The invention has the beneficial effects that: the built-up area estimation method based on deep learning can greatly improve the working efficiency of personnel and reduce the labor cost.
Drawings
FIG. 1 is a schematic diagram of the improvement made to the U-Net model in the present invention.
FIG. 2 is a schematic diagram of a maximum pooling process.
FIG. 3 is a schematic flow chart of a statistical method for built-up areas of cities based on U-Net.
Fig. 4 is a diagram of an embodiment of a statistical method for a built-up city area based on U-Net according to the present invention.
Fig. 5 is a diagram of an embodiment of a statistical method for a built-up city area based on U-Net according to the present invention.
FIG. 6 is a schematic diagram of the present invention using parameter-modified linear units PReLU.
Detailed Description
The invention is further illustrated with reference to the following figures and examples.
The conception, the specific structure, and the technical effects produced by the present invention will be clearly and completely described below in conjunction with the embodiments and the accompanying drawings to fully understand the objects, the features, and the effects of the present invention. It is obvious that the described embodiments are only a part of the embodiments of the present invention, and not all embodiments, and those skilled in the art can obtain other embodiments without inventive effort based on the embodiments of the present invention, and all embodiments are within the protection scope of the present invention. In addition, all the connection/connection relations referred to in the patent do not mean that the components are directly connected, but mean that a better connection structure can be formed by adding or reducing connection auxiliary components according to specific implementation conditions. All technical characteristics in the invention can be interactively combined on the premise of not conflicting with each other.
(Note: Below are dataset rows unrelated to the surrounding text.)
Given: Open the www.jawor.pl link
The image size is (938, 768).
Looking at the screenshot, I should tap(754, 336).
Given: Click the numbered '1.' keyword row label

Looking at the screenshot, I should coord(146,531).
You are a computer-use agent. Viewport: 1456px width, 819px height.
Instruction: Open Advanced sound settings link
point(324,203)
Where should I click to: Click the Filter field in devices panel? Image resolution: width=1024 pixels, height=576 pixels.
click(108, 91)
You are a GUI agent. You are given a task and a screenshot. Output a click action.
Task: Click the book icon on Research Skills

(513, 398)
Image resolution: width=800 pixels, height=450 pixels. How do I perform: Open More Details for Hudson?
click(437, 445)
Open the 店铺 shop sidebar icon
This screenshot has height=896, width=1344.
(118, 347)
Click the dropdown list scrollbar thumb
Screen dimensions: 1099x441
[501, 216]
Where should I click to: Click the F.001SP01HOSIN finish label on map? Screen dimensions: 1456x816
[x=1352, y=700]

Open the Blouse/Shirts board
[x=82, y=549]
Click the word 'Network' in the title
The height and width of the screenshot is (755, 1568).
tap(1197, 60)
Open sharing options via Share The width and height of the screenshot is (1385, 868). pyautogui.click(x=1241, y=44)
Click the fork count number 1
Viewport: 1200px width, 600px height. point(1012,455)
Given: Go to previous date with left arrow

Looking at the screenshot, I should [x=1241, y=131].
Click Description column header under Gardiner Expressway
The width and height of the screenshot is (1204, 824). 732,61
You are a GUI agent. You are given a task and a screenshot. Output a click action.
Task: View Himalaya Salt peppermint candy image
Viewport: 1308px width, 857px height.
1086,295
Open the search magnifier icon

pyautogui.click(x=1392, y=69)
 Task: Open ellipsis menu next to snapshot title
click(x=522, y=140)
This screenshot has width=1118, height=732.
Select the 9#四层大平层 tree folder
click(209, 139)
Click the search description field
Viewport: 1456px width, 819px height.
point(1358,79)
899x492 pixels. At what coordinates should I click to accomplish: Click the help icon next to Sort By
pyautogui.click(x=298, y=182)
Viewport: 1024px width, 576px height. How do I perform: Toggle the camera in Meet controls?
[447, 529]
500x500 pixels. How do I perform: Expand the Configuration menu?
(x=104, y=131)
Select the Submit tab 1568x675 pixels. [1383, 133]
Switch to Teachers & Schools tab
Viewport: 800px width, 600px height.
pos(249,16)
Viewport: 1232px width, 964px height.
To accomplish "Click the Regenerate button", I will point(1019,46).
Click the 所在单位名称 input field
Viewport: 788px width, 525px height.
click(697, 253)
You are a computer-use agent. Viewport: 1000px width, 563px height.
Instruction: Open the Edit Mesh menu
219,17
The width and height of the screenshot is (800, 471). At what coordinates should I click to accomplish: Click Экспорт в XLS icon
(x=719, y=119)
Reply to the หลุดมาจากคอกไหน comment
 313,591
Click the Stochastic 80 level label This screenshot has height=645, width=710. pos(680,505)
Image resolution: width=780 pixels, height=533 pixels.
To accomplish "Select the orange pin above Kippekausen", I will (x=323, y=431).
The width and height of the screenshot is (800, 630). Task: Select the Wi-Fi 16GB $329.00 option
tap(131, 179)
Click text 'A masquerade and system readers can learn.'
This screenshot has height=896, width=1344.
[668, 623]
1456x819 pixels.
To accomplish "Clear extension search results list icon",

The invention discloses a statistical method for a built-up region of a city based on U-Net, which mainly selects U-Net as a framework model to build, wherein the U-Net mainly comprises two parts including a characteristic representation part and an up-sampling recovery part, and the whole network presents a U shape. The feature representation part is used for extracting features of different levels, different levels of features can be extracted through a plurality of convolution and pooling operations, the convolution operations have the characteristics of local connection and weight sharing, a convolution kernel moves in an input image according to a certain step length, a feature layer is obtained through calculation, parameters are greatly reduced, and the feature representation part is not influenced by changes of image rotation, translation and the like. At the ith level, the jth convolution kernel is at the (x, y) position of the input with depth N, and the convolution and activation operations can be expressed as the formula:
where φ is an activation function, i represents the number of neural network layers; j represents the convolution kernel number; n is the number of image channels, P and Q are the height and width of the convolution kernel, and m, P and Q respectively represent N, P, Q current values; x is an image pixel abscissa and y is an image pixel ordinate; w represents a weight value, v represents an activation value, and b is a bias value. The feature map generated after convolution and activation gives the reaction of the convolution kernel at each spatial position. Intuitively, a neural network would allow the convolution kernel to learn the ability to activate when it sees some type of visual feature, which may be a boundary in some orientation, or a spot of some color on a first layer, or even a honeycomb or wheel-like pattern on a higher layer of the network. Each convolution kernel produces a different two-dimensional feature map.
The different feature maps generated by each convolution kernel are stacked in the depth direction to generate output data. The convolution operation can be divided into two operation modes of 'VALID' and 'SAME', wherein the 'VALID' indicates that zero values are not filled into the edge in the convolution process, the feature map size is reduced by each convolution, and the 'SAME' indicates that the feature map size of the image or the feature map edge is filled in the convolution process, and the size of the output feature map is unchanged from the input.
A pooling layer is periodically inserted between successive convolutional layers. The method has the effect of gradually reducing the space size of the data volume, so that the number of parameters in the network can be reduced, the consumption of computing resources is reduced, and overfitting can be effectively controlled.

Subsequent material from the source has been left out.